If this feels complex, Free to Believe deals directly with the principles behind these cases and with some of the tricky questions my high-school friends and I asked: Does religious liberty require us to agree with heretics? To permit animal sacrifices? To accept practices like abortion or gay marriage or Islamic law, if we disagree with them? (Spoiler alert: there are different answers for each scenario.) And is it even possible for us to all live at peace with each other and to still walk with integrity when our personal beliefs collide? (Another spoiler alert: it’s complicated, but we can if we work at it.)
Gospel-Grounded Religious Freedom
Free to Believe explains some of the theology behind our concept of religious liberty and takes a deep dive into ways it’s both applied and also threatened in our country.

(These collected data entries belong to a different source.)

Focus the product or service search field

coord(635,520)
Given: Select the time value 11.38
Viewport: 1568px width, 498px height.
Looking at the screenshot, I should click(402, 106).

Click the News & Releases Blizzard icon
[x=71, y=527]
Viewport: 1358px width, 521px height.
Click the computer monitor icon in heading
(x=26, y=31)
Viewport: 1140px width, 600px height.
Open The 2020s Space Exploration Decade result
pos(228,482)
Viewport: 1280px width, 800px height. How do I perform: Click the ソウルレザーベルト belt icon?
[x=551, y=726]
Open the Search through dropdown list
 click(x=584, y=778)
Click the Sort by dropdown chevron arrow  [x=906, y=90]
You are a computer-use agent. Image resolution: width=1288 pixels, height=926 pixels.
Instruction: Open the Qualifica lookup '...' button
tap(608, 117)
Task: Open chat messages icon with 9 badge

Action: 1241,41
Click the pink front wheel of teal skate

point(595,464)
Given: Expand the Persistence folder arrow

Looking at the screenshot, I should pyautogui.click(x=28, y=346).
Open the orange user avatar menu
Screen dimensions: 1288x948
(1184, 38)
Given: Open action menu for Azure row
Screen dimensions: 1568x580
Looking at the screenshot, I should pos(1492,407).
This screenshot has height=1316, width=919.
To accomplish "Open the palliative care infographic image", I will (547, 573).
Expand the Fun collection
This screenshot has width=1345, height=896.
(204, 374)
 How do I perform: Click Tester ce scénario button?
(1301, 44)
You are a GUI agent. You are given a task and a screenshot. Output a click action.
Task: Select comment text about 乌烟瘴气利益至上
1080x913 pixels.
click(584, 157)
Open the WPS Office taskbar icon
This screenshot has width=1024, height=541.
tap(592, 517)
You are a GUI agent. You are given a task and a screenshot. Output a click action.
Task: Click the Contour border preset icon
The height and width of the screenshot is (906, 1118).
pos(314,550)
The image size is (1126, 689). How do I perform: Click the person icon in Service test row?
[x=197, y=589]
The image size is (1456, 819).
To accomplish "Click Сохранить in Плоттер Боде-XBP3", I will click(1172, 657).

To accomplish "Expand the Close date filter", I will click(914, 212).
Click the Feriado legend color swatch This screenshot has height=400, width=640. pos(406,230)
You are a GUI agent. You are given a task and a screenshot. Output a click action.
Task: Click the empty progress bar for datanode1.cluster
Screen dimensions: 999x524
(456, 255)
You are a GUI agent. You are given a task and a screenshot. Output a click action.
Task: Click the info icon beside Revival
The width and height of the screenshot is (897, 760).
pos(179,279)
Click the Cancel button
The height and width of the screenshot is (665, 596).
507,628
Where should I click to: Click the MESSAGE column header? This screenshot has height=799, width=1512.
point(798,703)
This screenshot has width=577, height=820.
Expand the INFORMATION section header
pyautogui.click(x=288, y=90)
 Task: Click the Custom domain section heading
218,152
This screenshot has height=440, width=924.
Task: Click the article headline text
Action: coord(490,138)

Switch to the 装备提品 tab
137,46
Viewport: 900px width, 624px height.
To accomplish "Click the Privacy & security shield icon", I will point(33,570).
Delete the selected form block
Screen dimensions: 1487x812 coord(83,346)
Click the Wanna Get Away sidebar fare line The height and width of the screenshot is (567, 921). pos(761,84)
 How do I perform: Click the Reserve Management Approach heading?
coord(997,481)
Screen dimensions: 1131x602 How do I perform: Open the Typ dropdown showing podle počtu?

The book offers stories, information, and practical points of action for people to defend their own religious liberties in ways that also respect others.
Most importantly, though, the book grounds its explanations not in tactics, strategy, or self-interest, but in the gospel. “Ultimately, our calling is not to respond to the religious freedom challenges ahead,” Goodrich says. “Our calling is to respond to Jesus.” That’s a worthy goal to keep in front of us as we navigate the details of what it means to walk as Christians in society—in Irmo and across our land.